There's a problem with my previous example. Here it is again, slightly improved:
T&S X +1 , timestamp=5
T&S X +2, timestamp=4
The two T&S are routed to A , B, C:
@A T&S X + 1
@B T&S X+2
@C T&S X+2
@A T&S X+2 <------Fail, A already updated X
@B T&S X+1 <---- fail
@C T&S X+2 <---- fail
The node that coordinated the T&S for Process1 reports a failure because 2 out of 3 T&S attempts failed.
Process2 reports success because 1 out of 3 failed, 2 succeeded.
The correct value at the node is now X+2 (from Process2)
Now, if node C dies, here's what we have on A & B:
@A: X+1, ts=5
@B: X+2, ts=4
We can't resolve this using majority (we don't do that currently anyway). The latest timestamp rule will give us the wrong answer, and we'll lose the update from Process2. Bad.

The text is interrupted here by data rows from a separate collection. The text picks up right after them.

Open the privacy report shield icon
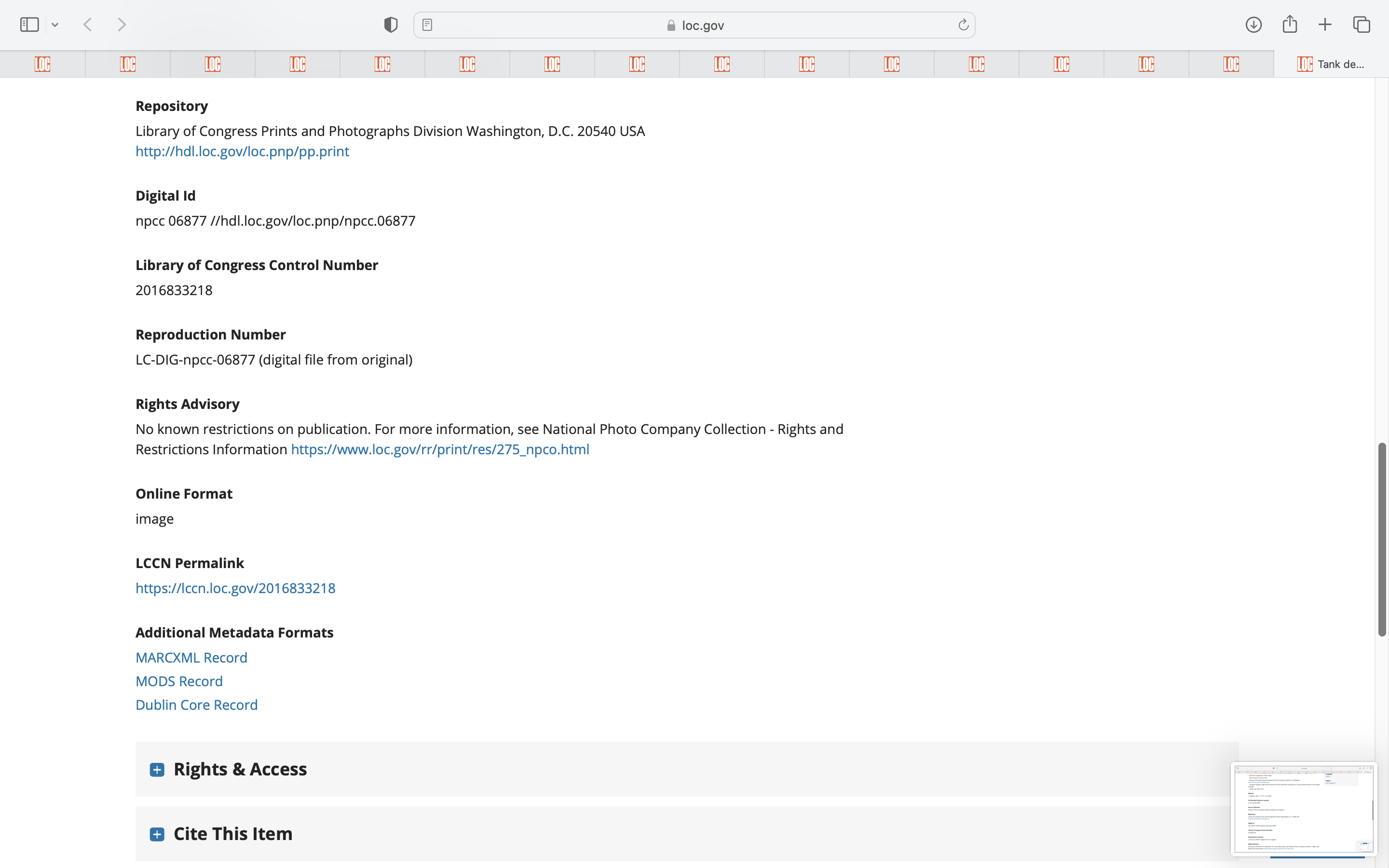 point(390,25)
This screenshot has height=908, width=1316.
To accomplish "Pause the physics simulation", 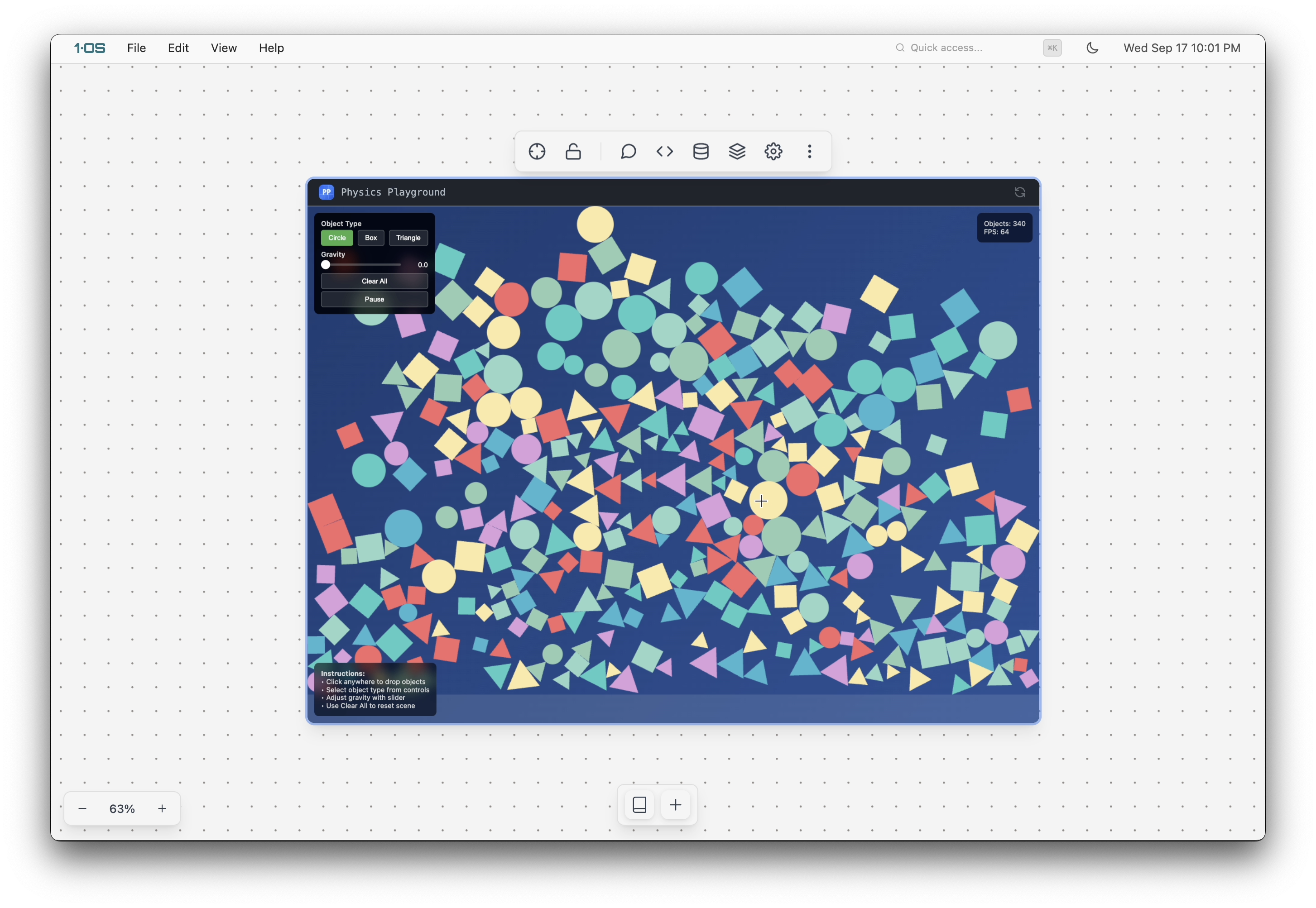I will click(x=374, y=299).
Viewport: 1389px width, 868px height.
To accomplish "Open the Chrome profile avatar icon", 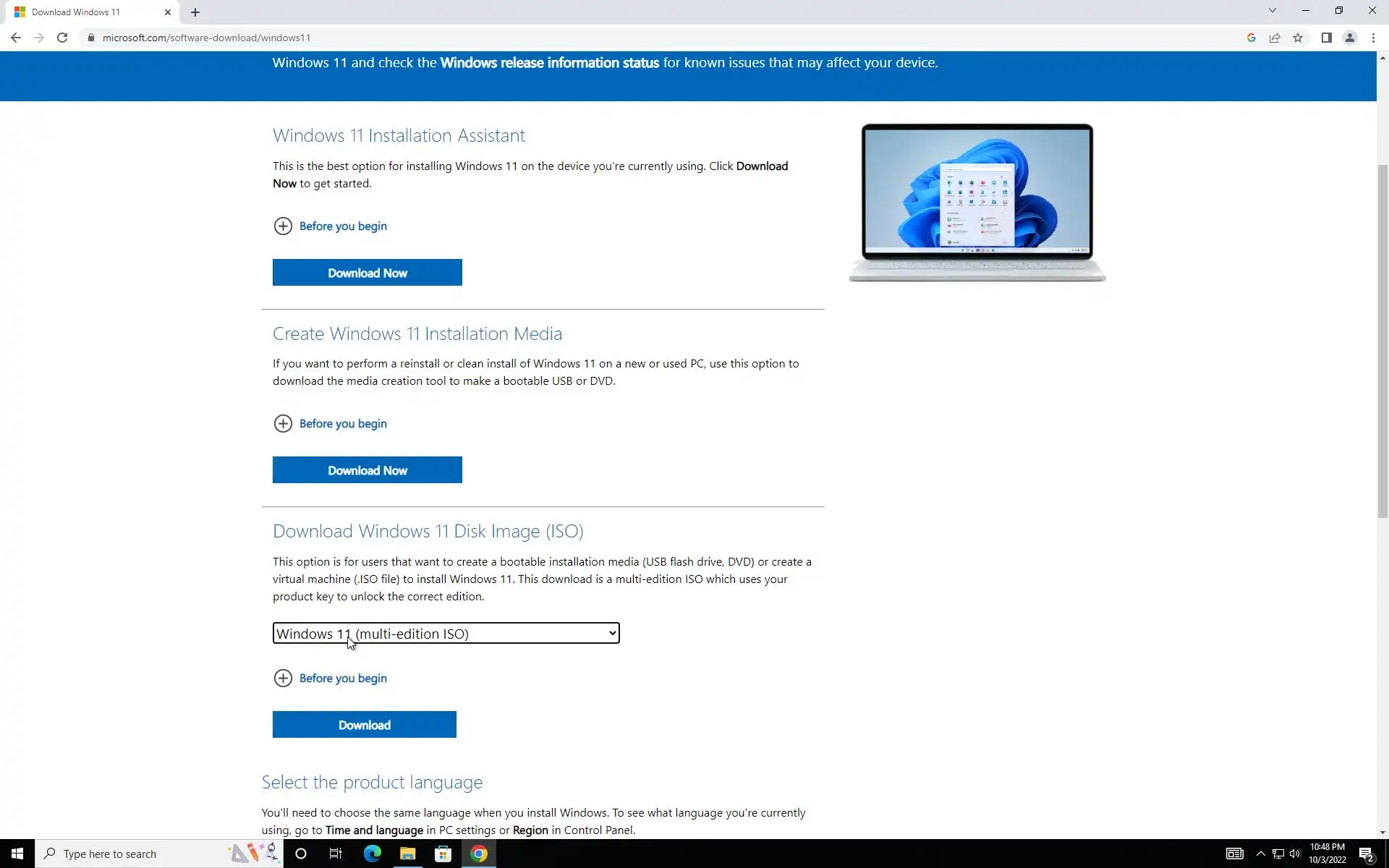I will pos(1349,38).
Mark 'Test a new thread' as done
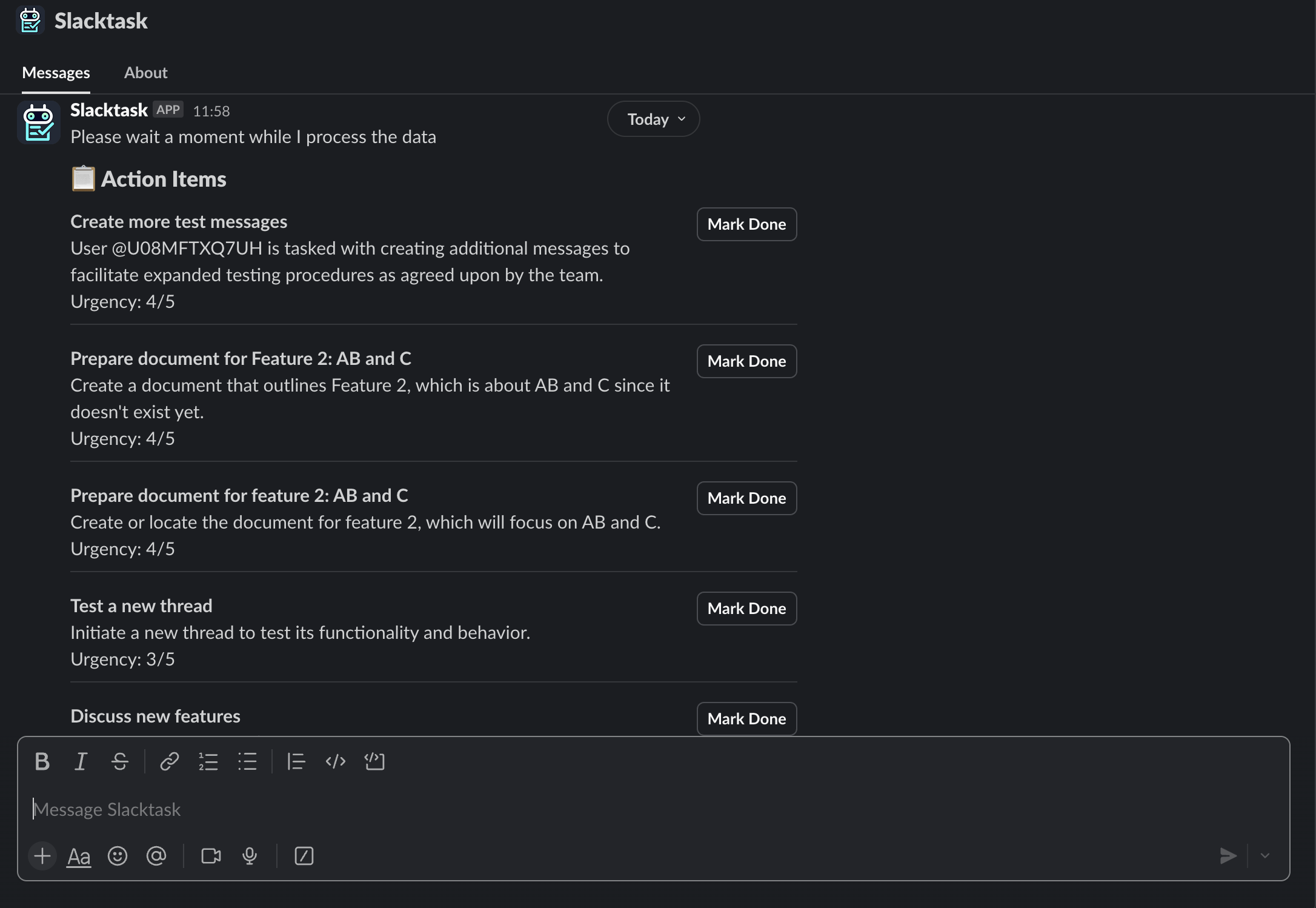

If the value at A was fixed before C went down, we wouldn't be in this trouble:
The node coordinating the T&S should always "cancel" the successful (minority) writes from a failed attempt. A simple way to implement cancelled writes would be to add a bit for that column indicating that the column is "cancelled". The cancelling write should also use T&S to avoid trampling on a newer value if the old invalid value was replaced in the meantime. If the cancelling T&S fails, we have nothing to worry about. When a node sees a cancelled column, it should replace that value with the value from a peer even if the peer node sends a value with an older timestamp. This would involve 1) a simple change to read repair logic, 2) change to the read path to make sure cancelled columns are not read (if a read results in a cancelled column, then you trigger quorum read), and 3) modifying ColumnFamily to understand cancelled writes.
The cancel-writes approach is cleaner than a forced rollback to an older value by removing this bad value from the memtable. At first glance it seems simpler, but what if the memtable got flushed in the meantime? You can't really remove this bad value from the SSTable.
What happens with Hinted-handoff:
If you don't hear back from any of the intended peers, the T&S is assumed failed. Handing off T&S doesn't make sense because it requires a success quorum. The failed node can come back up and get the correct values using read repair – business as usual.
Of course, this still leaves us with a window of vulnerability. If C goes down (in the example above) and the node running Process1 dies before it has a chance to fix A, we still end up with an invalid update. But I'm guessing this is a good tradeoff to make in a system that relies on eventual consistency. This becomes a problem if C happens to be the node running Process1. The alternative would be a protocol based on tentative writes and confirmations – that brings in a whole slew of other new semantics and other complications.
I'm going to scan the literature to see if there are alternative protocols in this consistency class – any thoughts on this approach? Any alternatives?